At 0825 BST, the FTSE was up 0.4% to 6,979.86, having fallen 1.24% the day before. The pound was down 0.2% against the dollar at 1.2959 and 0.1% lower versus the euro at 1.1308.

London Capital Group analyst Jasper Lawler said: “After a frightful sell-off in the previous session, equities are on the rebound today. We expect the big swings in the market to continue. Wall Street slumped across the board in early trade but bargain hunters made an appearance later in the session. That picked indices off the lows into the close.

“Flows into safe havens also eased with the US dollar moving higher versus the yen overnight, a sign that this shake out could be over. Sentiment is clearly very fragile at the moment meaning that this is unlikely to be the last erratic session.”

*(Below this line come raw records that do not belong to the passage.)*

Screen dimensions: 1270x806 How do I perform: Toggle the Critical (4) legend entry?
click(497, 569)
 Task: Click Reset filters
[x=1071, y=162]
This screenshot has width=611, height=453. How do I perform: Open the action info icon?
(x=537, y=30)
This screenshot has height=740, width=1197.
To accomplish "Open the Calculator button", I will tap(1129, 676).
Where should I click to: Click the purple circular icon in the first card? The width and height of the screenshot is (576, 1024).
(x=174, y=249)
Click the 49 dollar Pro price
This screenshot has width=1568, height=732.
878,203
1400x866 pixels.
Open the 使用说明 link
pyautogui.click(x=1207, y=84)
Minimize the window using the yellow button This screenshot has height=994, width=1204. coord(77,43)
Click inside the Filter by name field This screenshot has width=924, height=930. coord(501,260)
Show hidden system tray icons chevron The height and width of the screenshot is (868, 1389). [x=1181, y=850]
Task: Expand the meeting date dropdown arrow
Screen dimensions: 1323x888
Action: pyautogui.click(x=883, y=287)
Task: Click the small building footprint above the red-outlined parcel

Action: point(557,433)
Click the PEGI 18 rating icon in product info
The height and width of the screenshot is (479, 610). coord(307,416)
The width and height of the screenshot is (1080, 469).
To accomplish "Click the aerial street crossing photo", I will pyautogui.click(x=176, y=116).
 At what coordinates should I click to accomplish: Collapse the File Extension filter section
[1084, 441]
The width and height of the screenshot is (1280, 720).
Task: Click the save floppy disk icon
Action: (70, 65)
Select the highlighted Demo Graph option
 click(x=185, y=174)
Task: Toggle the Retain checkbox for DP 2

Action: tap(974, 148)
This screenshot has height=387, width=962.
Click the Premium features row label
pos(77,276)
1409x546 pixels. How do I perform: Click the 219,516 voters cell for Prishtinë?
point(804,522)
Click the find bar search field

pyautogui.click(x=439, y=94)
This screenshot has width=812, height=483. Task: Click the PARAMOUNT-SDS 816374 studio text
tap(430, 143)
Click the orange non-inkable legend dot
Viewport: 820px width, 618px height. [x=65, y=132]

As far as sterling is concerned, Lawler said the fact that it continues to trade below $1.30 indicates a high level of nervousness, but a weak pound benefits the Footsie’s high proportion of internationally focused businesses.

Prime Minister Theresa May is due to face her backbench critics later on Wednesday as she appears before the so-called 1922 Committee in an attempt to win them over.

It could be a big day for the pound because of this, said Michael Hewson at CMC Markets, with the background of dark mutterings about the PM’s future. “While it would appear that she may well have headed off a leadership challenge in the short term there remains widespread unhappiness with her Chequers plan amongst rank and file and she is likely to come under further pressure to modify her position to a more unifying one.”

In corporate news, Antofagasta was the standout gainer as it said third-quarter copper production was up 15% quarter-on-quarter and narrowed full-year copper production guidance to 705-725,000 tonnes, with production in 2019 to increase to 750-790,000 tonnes.

Barclays rallied after the bank’s third-quarter income and profits beat City estimates, helped by the corporate and investment banking arm outperforming peers in markets again.

Budget airline easyJet and British Airways owner IAG were both flying higher as Deutsche Bank upgraded the sector to ‘overweight’ from ‘underweight’.

On the downside, Fresnillo fell as the precious metals miner’s third-quarter silver production missed estimates, but gold output was a beat.

Southend airport owner Stobart retreated after saying its interim losses widened to £17.5m from £11.9m the year before.

Metro Bank was in the red after it posted a jump in third-quarter profit as it saw record lending growth, but margins at the challenger bank shrank.

Quilter slipped after saying third-quarter net client cash flow came in at £1.1bn, excluding Quilter Life Assurance, compared to £1.9bn in the same period a year ago.

Equiniti was a touch weaker despite saying it had won pension administration contracts for the UK Atomic Energy Authority and for the Combined Nuclear Pension Plan.

In broker note action, HSBC was cut to ‘underperform’ at RBC Capital Markets, while Cineworld was downgraded to ‘equalweight’ at Barclays and Ferguson was cut to ‘neutral’ by Credit Suisse.

Fast fashion brand Quiz was downgraded to ‘hold’ by Stifel.